Every entry that appears below is to be output exactly.

------ MATERIAL SUPPLIED

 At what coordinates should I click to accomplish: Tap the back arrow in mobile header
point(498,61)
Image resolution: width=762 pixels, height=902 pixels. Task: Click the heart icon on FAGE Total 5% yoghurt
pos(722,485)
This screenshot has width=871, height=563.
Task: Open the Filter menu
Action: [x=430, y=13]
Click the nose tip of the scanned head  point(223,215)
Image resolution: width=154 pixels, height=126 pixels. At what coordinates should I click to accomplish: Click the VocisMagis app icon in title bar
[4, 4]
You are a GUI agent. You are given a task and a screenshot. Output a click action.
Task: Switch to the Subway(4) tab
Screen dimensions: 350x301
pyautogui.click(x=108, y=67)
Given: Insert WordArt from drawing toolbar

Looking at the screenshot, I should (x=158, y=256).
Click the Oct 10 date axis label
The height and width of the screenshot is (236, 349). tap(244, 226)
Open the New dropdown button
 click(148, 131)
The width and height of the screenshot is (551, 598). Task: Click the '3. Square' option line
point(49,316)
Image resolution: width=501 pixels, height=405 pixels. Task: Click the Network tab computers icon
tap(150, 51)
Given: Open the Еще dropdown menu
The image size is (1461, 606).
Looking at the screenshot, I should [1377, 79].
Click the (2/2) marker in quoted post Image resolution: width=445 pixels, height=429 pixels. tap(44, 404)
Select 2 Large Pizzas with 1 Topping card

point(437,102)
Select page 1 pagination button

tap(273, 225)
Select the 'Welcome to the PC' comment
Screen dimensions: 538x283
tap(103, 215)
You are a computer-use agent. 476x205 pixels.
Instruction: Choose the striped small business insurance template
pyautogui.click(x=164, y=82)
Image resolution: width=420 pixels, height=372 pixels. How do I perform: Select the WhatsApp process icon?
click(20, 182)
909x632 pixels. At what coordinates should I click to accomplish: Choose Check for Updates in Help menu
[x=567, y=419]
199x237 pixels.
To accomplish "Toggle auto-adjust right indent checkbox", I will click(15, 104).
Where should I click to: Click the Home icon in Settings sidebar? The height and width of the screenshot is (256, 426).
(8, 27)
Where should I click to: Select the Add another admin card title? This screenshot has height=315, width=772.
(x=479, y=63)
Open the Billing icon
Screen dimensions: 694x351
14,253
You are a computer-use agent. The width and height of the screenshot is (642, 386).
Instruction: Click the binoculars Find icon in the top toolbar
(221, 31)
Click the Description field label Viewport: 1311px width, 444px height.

------------

SOLUTION:
 At what coordinates should I click to accomplish: Tap the back arrow in mobile header
point(498,61)
Image resolution: width=762 pixels, height=902 pixels. Task: Click the heart icon on FAGE Total 5% yoghurt
pos(722,485)
This screenshot has width=871, height=563.
Task: Open the Filter menu
Action: [x=430, y=13]
Click the nose tip of the scanned head  point(223,215)
Image resolution: width=154 pixels, height=126 pixels. At what coordinates should I click to accomplish: Click the VocisMagis app icon in title bar
[4, 4]
You are a GUI agent. You are given a task and a screenshot. Output a click action.
Task: Switch to the Subway(4) tab
Screen dimensions: 350x301
pyautogui.click(x=108, y=67)
Given: Insert WordArt from drawing toolbar

Looking at the screenshot, I should (x=158, y=256).
Click the Oct 10 date axis label
The height and width of the screenshot is (236, 349). tap(244, 226)
Open the New dropdown button
 click(148, 131)
The width and height of the screenshot is (551, 598). Task: Click the '3. Square' option line
point(49,316)
Image resolution: width=501 pixels, height=405 pixels. Task: Click the Network tab computers icon
tap(150, 51)
Given: Open the Еще dropdown menu
The image size is (1461, 606).
Looking at the screenshot, I should [1377, 79].
Click the (2/2) marker in quoted post Image resolution: width=445 pixels, height=429 pixels. tap(44, 404)
Select 2 Large Pizzas with 1 Topping card

point(437,102)
Select page 1 pagination button

tap(273, 225)
Select the 'Welcome to the PC' comment
Screen dimensions: 538x283
tap(103, 215)
You are a computer-use agent. 476x205 pixels.
Instruction: Choose the striped small business insurance template
pyautogui.click(x=164, y=82)
Image resolution: width=420 pixels, height=372 pixels. How do I perform: Select the WhatsApp process icon?
click(20, 182)
909x632 pixels. At what coordinates should I click to accomplish: Choose Check for Updates in Help menu
[x=567, y=419]
199x237 pixels.
To accomplish "Toggle auto-adjust right indent checkbox", I will click(15, 104).
Where should I click to: Click the Home icon in Settings sidebar? The height and width of the screenshot is (256, 426).
(8, 27)
Where should I click to: Select the Add another admin card title? This screenshot has height=315, width=772.
(x=479, y=63)
Open the Billing icon
Screen dimensions: 694x351
14,253
You are a computer-use agent. The width and height of the screenshot is (642, 386).
Instruction: Click the binoculars Find icon in the top toolbar
(221, 31)
Click the Description field label Viewport: 1311px width, 444px height.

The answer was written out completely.